[Work instructions] Retype all of the data exactly as given.

Input for this task section start

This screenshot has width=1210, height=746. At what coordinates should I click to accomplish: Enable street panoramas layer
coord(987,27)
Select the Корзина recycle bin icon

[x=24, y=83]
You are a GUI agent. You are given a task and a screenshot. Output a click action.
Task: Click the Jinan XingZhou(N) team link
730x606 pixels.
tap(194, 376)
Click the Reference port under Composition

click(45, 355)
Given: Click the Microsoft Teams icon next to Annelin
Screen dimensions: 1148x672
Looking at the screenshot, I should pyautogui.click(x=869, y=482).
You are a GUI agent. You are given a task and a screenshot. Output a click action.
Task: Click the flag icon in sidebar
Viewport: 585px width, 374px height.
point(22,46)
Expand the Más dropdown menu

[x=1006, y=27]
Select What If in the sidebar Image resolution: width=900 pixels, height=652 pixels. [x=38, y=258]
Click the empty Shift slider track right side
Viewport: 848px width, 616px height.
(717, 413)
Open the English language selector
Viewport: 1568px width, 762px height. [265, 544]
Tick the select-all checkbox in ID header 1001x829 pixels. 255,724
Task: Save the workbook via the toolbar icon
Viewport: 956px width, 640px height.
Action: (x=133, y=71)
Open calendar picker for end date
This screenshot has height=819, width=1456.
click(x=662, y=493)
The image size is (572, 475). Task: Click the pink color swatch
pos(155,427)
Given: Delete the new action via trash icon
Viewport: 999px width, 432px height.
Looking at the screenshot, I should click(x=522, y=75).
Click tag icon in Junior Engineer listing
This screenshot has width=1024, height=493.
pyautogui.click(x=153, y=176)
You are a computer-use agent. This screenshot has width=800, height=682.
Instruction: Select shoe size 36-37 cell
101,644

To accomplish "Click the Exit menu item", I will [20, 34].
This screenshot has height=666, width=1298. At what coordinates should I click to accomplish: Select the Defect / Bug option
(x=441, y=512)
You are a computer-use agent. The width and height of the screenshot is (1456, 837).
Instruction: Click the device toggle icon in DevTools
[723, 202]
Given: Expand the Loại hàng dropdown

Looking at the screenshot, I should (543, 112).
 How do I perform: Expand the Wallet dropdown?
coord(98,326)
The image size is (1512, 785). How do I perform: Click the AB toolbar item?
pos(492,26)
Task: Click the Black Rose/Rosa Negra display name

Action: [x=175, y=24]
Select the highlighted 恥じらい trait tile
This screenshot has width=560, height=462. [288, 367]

Input for this task section end

[Result of the exercise]
This screenshot has width=1210, height=746. At what coordinates should I click to accomplish: Enable street panoramas layer
coord(987,27)
Select the Корзина recycle bin icon

[x=24, y=83]
You are a GUI agent. You are given a task and a screenshot. Output a click action.
Task: Click the Jinan XingZhou(N) team link
730x606 pixels.
tap(194, 376)
Click the Reference port under Composition

click(45, 355)
Given: Click the Microsoft Teams icon next to Annelin
Screen dimensions: 1148x672
Looking at the screenshot, I should pyautogui.click(x=869, y=482).
You are a GUI agent. You are given a task and a screenshot. Output a click action.
Task: Click the flag icon in sidebar
Viewport: 585px width, 374px height.
point(22,46)
Expand the Más dropdown menu

[x=1006, y=27]
Select What If in the sidebar Image resolution: width=900 pixels, height=652 pixels. [x=38, y=258]
Click the empty Shift slider track right side
Viewport: 848px width, 616px height.
(717, 413)
Open the English language selector
Viewport: 1568px width, 762px height. [265, 544]
Tick the select-all checkbox in ID header 1001x829 pixels. 255,724
Task: Save the workbook via the toolbar icon
Viewport: 956px width, 640px height.
Action: (x=133, y=71)
Open calendar picker for end date
This screenshot has height=819, width=1456.
click(x=662, y=493)
The image size is (572, 475). Task: Click the pink color swatch
pos(155,427)
Given: Delete the new action via trash icon
Viewport: 999px width, 432px height.
Looking at the screenshot, I should click(x=522, y=75).
Click tag icon in Junior Engineer listing
This screenshot has width=1024, height=493.
pyautogui.click(x=153, y=176)
You are a computer-use agent. This screenshot has width=800, height=682.
Instruction: Select shoe size 36-37 cell
101,644

To accomplish "Click the Exit menu item", I will [20, 34].
This screenshot has height=666, width=1298. At what coordinates should I click to accomplish: Select the Defect / Bug option
(x=441, y=512)
You are a computer-use agent. The width and height of the screenshot is (1456, 837).
Instruction: Click the device toggle icon in DevTools
[723, 202]
Given: Expand the Loại hàng dropdown

Looking at the screenshot, I should (543, 112).
 How do I perform: Expand the Wallet dropdown?
coord(98,326)
The image size is (1512, 785). How do I perform: Click the AB toolbar item?
pos(492,26)
Task: Click the Black Rose/Rosa Negra display name

Action: [x=175, y=24]
Select the highlighted 恥じらい trait tile
This screenshot has width=560, height=462. [288, 367]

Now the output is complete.